Assignment. What is needed here is an exact transcription of all the entries.

Records excerpted from a collection.
· · · · · · ·

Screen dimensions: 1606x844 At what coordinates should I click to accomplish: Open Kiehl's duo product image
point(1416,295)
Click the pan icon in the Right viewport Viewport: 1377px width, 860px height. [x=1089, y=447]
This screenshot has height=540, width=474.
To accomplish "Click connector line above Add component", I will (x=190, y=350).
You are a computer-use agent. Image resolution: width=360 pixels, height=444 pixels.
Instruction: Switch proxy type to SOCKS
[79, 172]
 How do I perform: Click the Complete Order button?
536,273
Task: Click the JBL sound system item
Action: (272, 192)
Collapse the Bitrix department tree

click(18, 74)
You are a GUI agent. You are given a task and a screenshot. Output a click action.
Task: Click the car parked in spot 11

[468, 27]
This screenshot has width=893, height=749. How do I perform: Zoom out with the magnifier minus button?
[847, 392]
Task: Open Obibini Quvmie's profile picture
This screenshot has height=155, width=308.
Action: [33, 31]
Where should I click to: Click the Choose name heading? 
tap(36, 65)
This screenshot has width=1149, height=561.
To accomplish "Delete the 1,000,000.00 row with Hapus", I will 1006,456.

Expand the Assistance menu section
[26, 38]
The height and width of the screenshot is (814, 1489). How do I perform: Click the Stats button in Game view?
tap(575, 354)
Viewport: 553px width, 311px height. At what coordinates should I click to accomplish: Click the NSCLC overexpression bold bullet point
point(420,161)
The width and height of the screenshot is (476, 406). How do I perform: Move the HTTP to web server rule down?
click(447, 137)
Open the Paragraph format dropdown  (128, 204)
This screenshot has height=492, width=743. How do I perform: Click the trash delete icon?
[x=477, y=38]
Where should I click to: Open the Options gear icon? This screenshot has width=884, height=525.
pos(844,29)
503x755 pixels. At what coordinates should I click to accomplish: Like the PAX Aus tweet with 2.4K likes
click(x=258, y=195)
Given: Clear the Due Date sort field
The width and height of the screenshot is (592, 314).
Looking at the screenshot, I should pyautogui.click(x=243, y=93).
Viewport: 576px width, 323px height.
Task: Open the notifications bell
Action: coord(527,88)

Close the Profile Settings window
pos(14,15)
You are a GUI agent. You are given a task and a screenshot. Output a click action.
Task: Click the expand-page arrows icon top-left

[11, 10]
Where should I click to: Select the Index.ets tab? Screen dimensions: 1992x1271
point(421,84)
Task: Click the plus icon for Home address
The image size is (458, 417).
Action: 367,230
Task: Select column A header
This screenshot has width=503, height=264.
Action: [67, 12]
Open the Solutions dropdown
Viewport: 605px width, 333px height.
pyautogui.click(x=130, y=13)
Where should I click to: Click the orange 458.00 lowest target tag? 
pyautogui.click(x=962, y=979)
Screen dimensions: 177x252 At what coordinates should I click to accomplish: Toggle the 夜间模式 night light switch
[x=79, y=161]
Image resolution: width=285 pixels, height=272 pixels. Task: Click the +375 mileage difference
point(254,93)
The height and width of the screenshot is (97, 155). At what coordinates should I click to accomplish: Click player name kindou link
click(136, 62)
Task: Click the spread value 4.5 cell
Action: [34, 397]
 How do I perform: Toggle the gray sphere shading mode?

· · · · · · ·

Answer to this problem.
Screen dimensions: 1606x844 At what coordinates should I click to accomplish: Open Kiehl's duo product image
point(1416,295)
Click the pan icon in the Right viewport Viewport: 1377px width, 860px height. [x=1089, y=447]
This screenshot has height=540, width=474.
To accomplish "Click connector line above Add component", I will (x=190, y=350).
You are a computer-use agent. Image resolution: width=360 pixels, height=444 pixels.
Instruction: Switch proxy type to SOCKS
[79, 172]
 How do I perform: Click the Complete Order button?
536,273
Task: Click the JBL sound system item
Action: (272, 192)
Collapse the Bitrix department tree

click(18, 74)
You are a GUI agent. You are given a task and a screenshot. Output a click action.
Task: Click the car parked in spot 11

[468, 27]
This screenshot has width=893, height=749. How do I perform: Zoom out with the magnifier minus button?
[847, 392]
Task: Open Obibini Quvmie's profile picture
This screenshot has height=155, width=308.
Action: [33, 31]
Where should I click to: Click the Choose name heading? 
tap(36, 65)
This screenshot has width=1149, height=561.
To accomplish "Delete the 1,000,000.00 row with Hapus", I will 1006,456.

Expand the Assistance menu section
[26, 38]
The height and width of the screenshot is (814, 1489). How do I perform: Click the Stats button in Game view?
tap(575, 354)
Viewport: 553px width, 311px height. At what coordinates should I click to accomplish: Click the NSCLC overexpression bold bullet point
point(420,161)
The width and height of the screenshot is (476, 406). How do I perform: Move the HTTP to web server rule down?
click(447, 137)
Open the Paragraph format dropdown  (128, 204)
This screenshot has height=492, width=743. How do I perform: Click the trash delete icon?
[x=477, y=38]
Where should I click to: Open the Options gear icon? This screenshot has width=884, height=525.
pos(844,29)
503x755 pixels. At what coordinates should I click to accomplish: Like the PAX Aus tweet with 2.4K likes
click(x=258, y=195)
Given: Clear the Due Date sort field
The width and height of the screenshot is (592, 314).
Looking at the screenshot, I should pyautogui.click(x=243, y=93).
Viewport: 576px width, 323px height.
Task: Open the notifications bell
Action: coord(527,88)

Close the Profile Settings window
pos(14,15)
You are a GUI agent. You are given a task and a screenshot. Output a click action.
Task: Click the expand-page arrows icon top-left

[11, 10]
Where should I click to: Select the Index.ets tab? Screen dimensions: 1992x1271
point(421,84)
Task: Click the plus icon for Home address
The image size is (458, 417).
Action: 367,230
Task: Select column A header
This screenshot has width=503, height=264.
Action: [67, 12]
Open the Solutions dropdown
Viewport: 605px width, 333px height.
pyautogui.click(x=130, y=13)
Where should I click to: Click the orange 458.00 lowest target tag? 
pyautogui.click(x=962, y=979)
Screen dimensions: 177x252 At what coordinates should I click to accomplish: Toggle the 夜间模式 night light switch
[x=79, y=161]
Image resolution: width=285 pixels, height=272 pixels. Task: Click the +375 mileage difference
point(254,93)
The height and width of the screenshot is (97, 155). At what coordinates should I click to accomplish: Click player name kindou link
click(136, 62)
Task: Click the spread value 4.5 cell
Action: [34, 397]
 How do I perform: Toggle the gray sphere shading mode?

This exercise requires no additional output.